== Exercise ==
Your copy starts at the line containing "Open the messages share bubble icon" and ends at the last line of the material below. Reproduce those lines exactly, with no pictures.

== Records for the task ==

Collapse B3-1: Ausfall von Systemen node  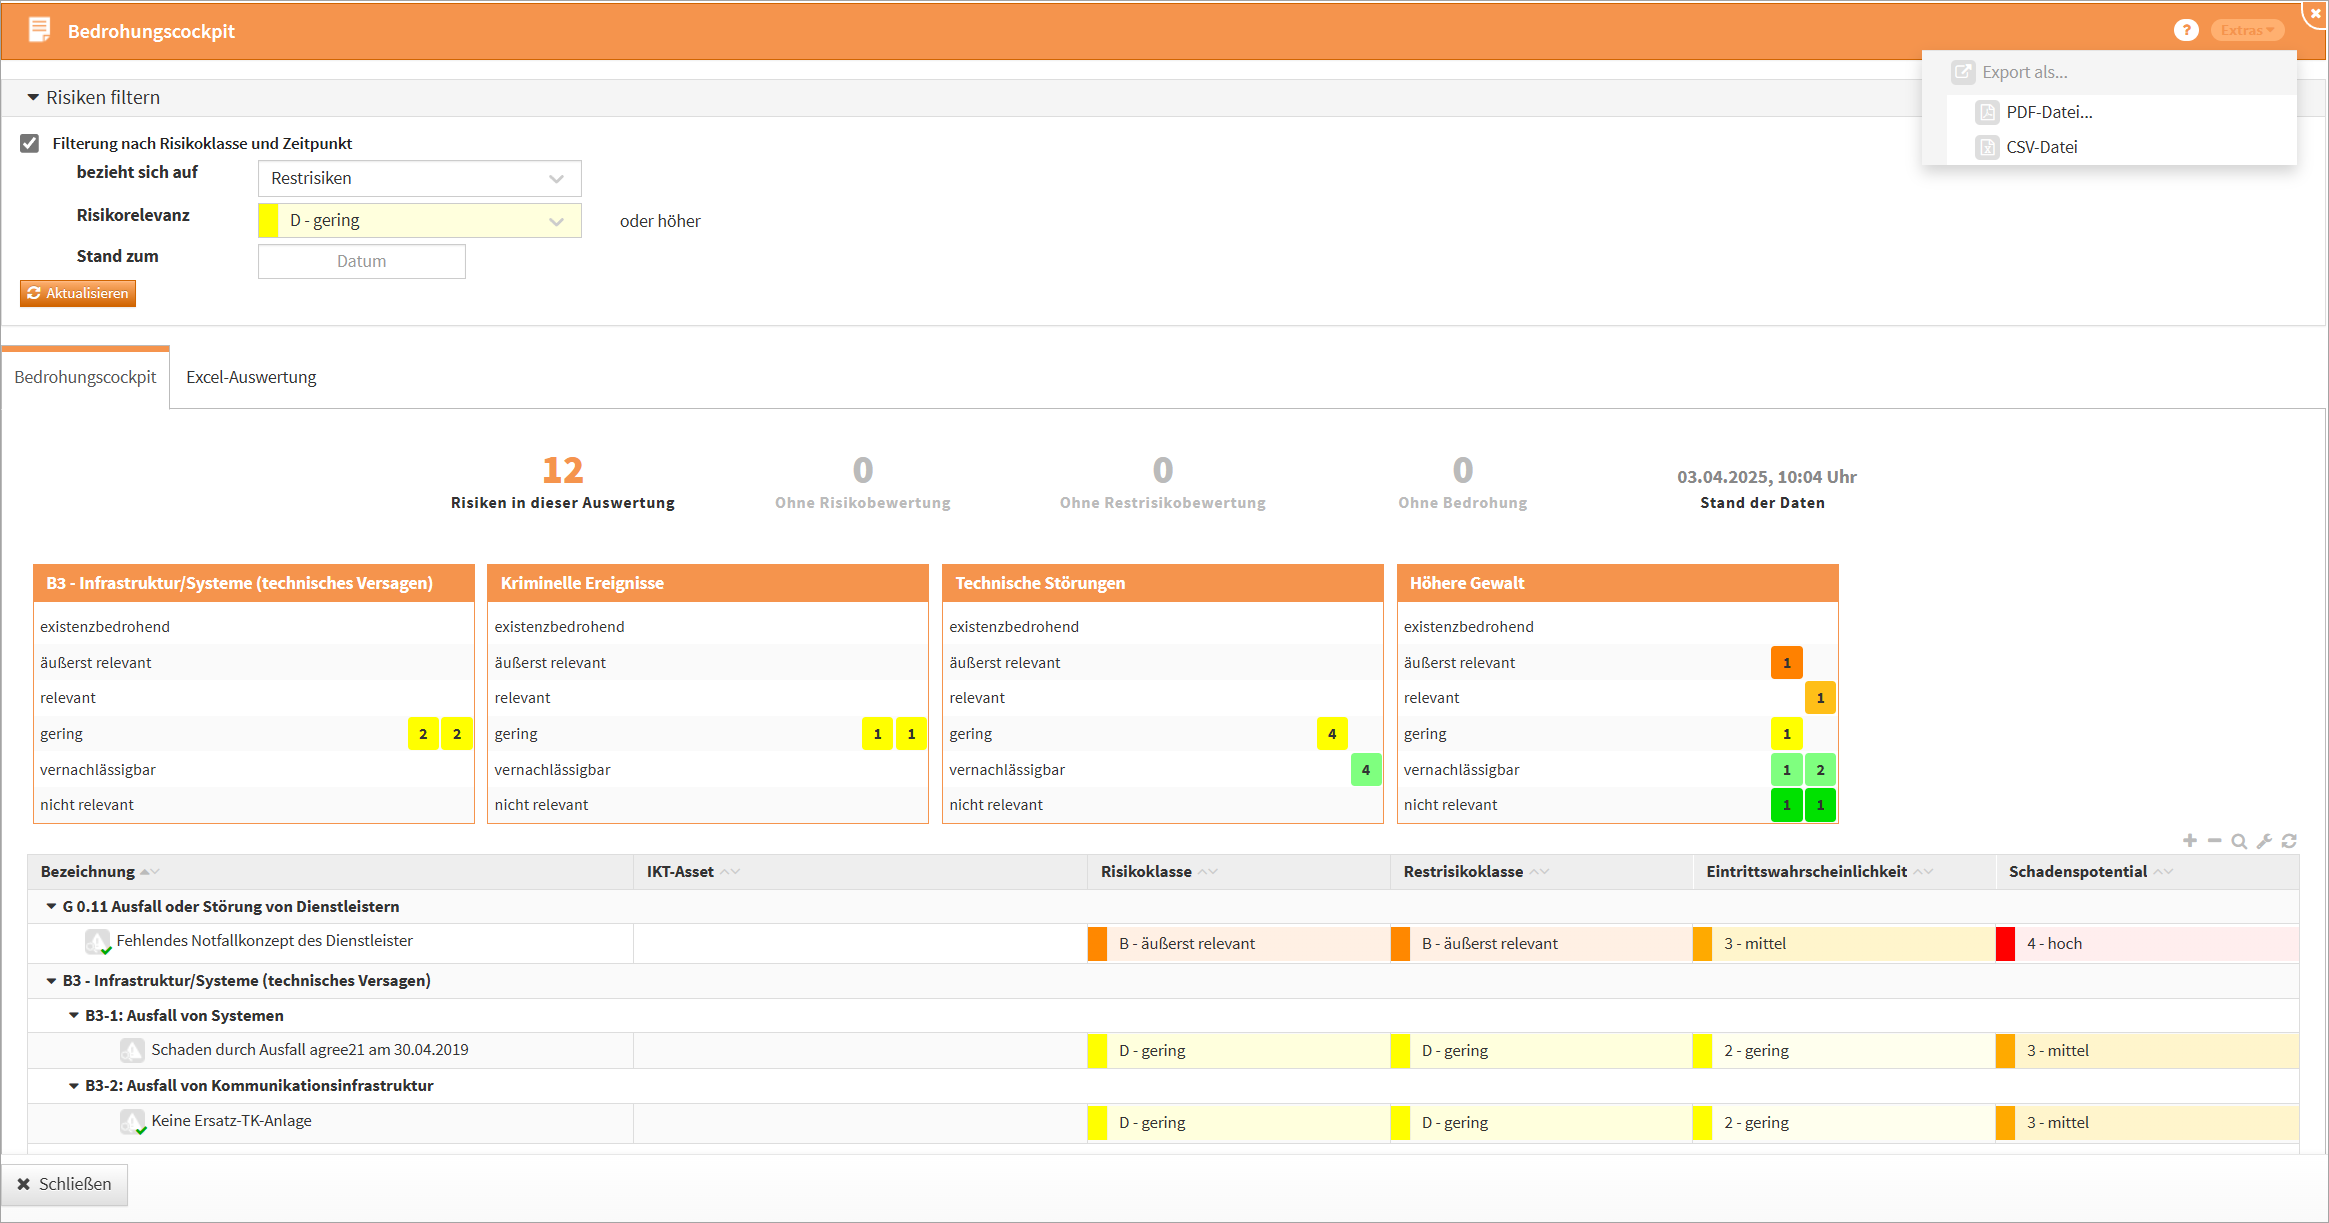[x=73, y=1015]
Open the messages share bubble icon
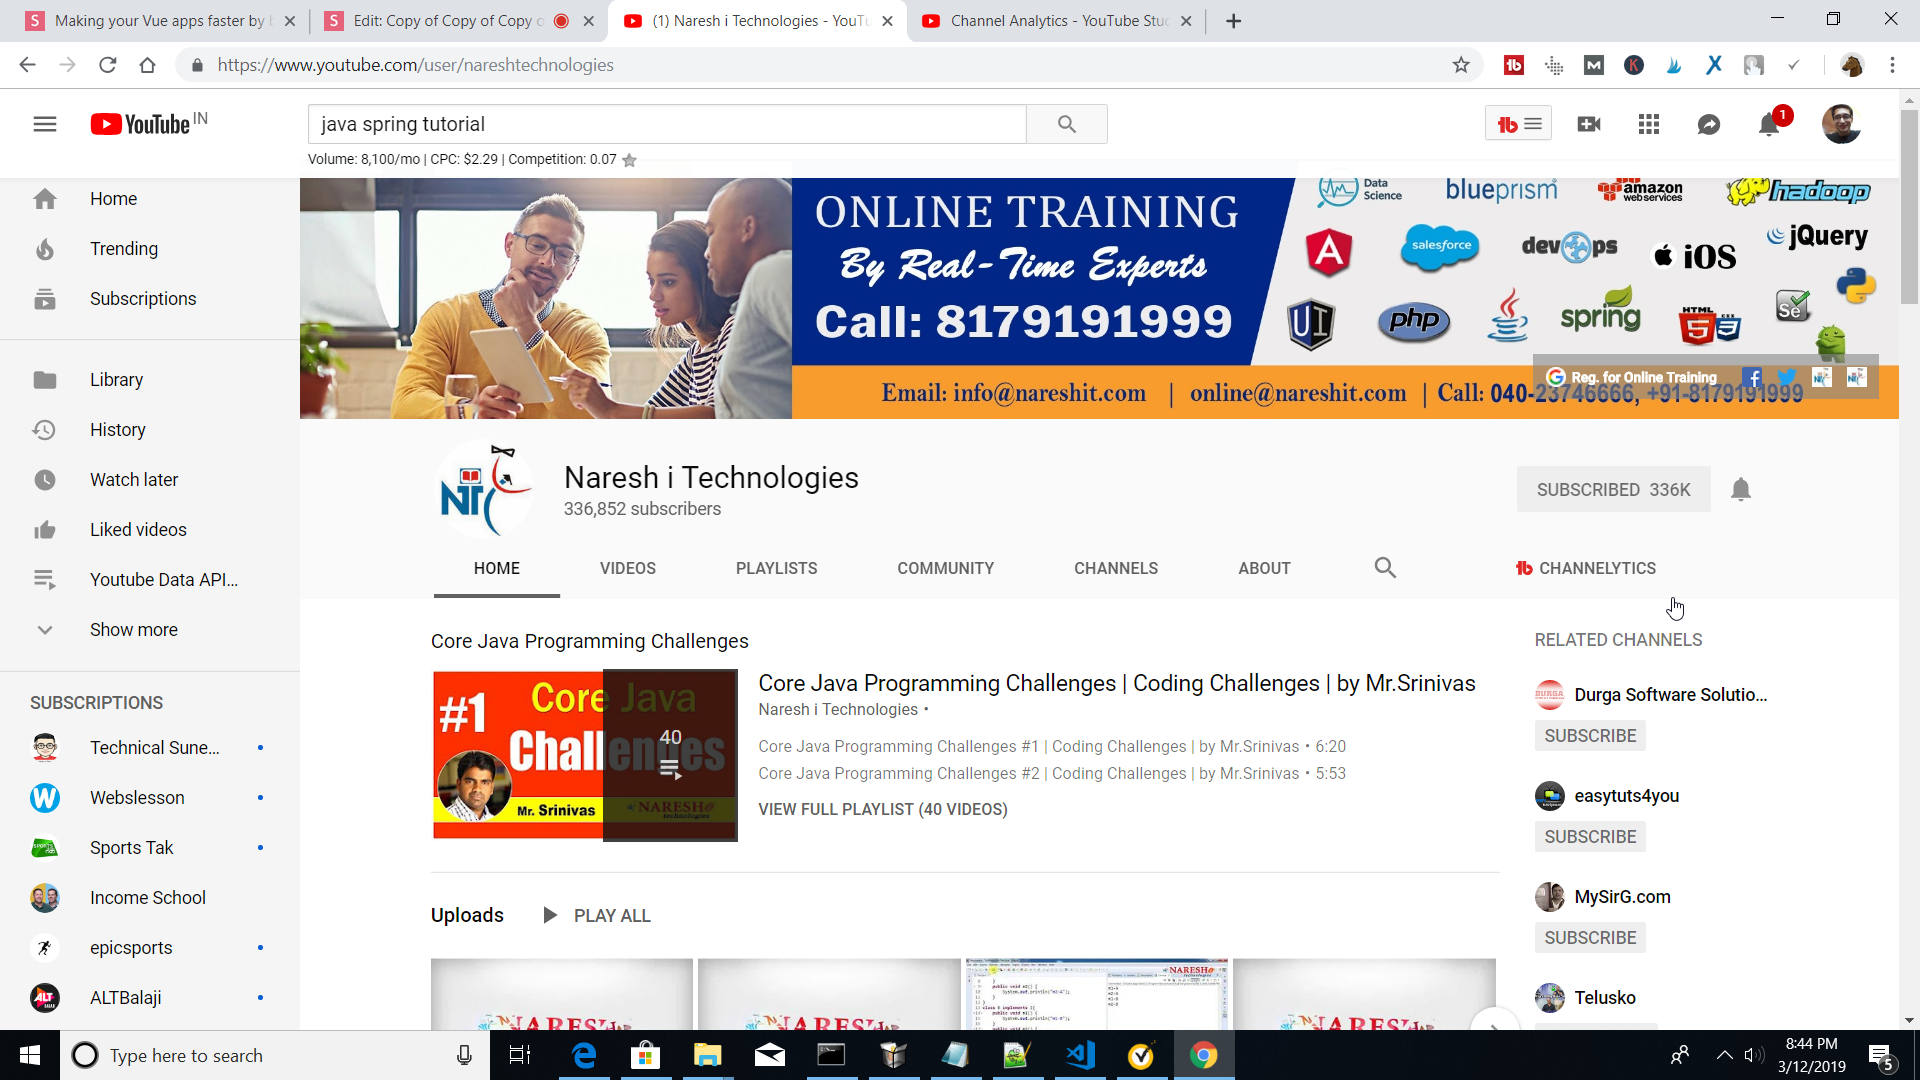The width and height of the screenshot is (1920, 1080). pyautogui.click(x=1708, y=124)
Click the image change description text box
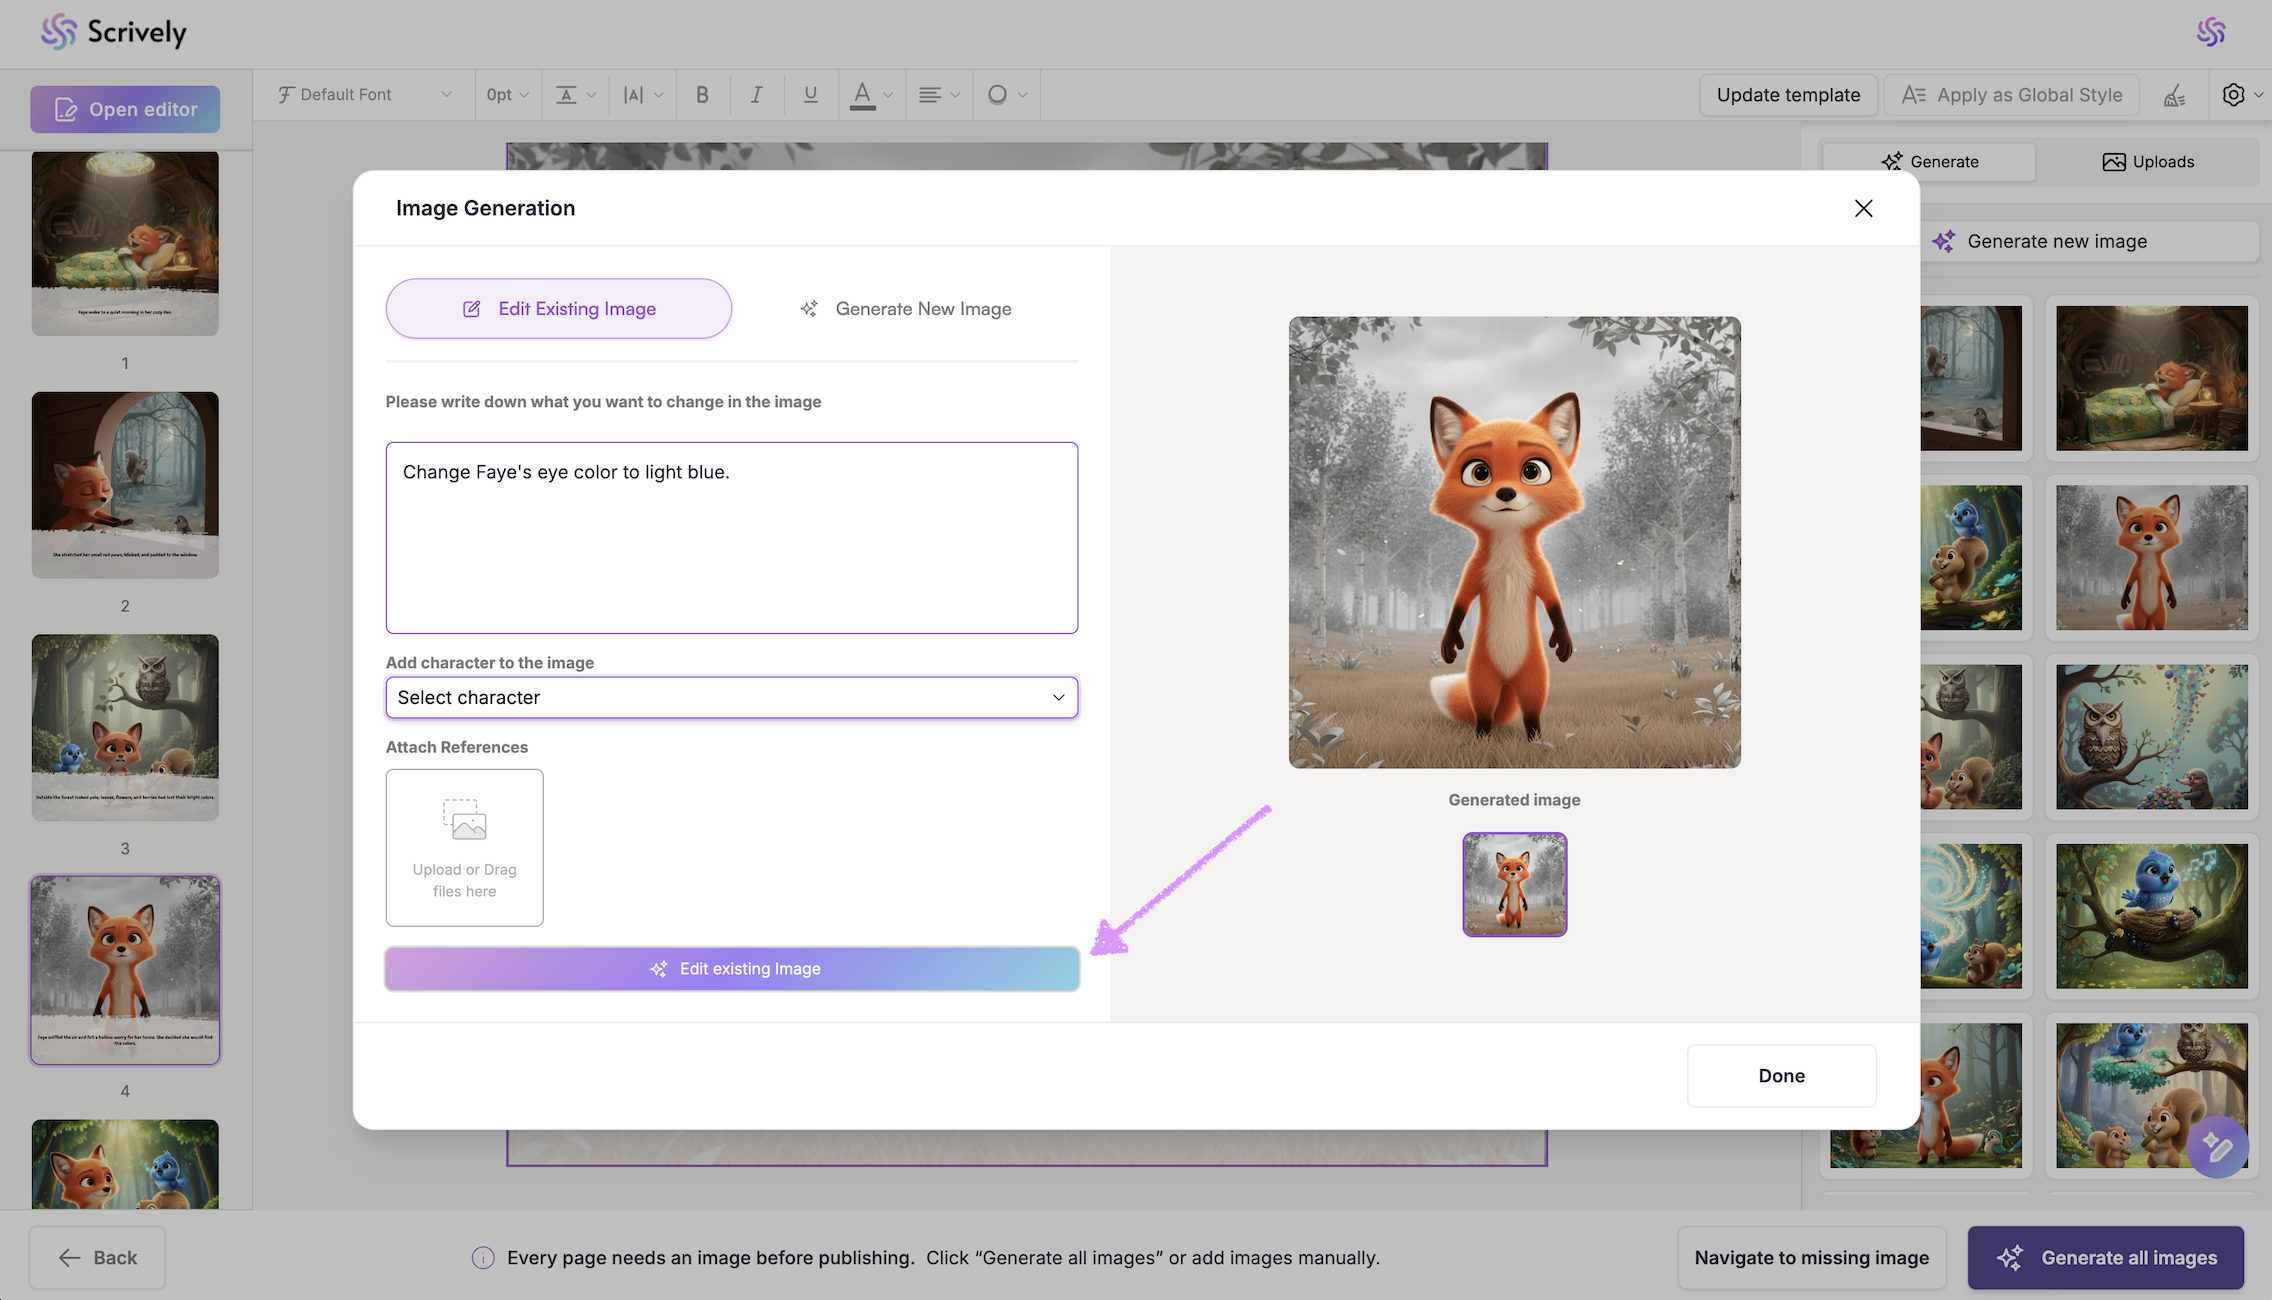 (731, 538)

== Output for this task ==
Open the messages share bubble icon
The width and height of the screenshot is (1920, 1080). pyautogui.click(x=1708, y=124)
Click the image change description text box
 (731, 538)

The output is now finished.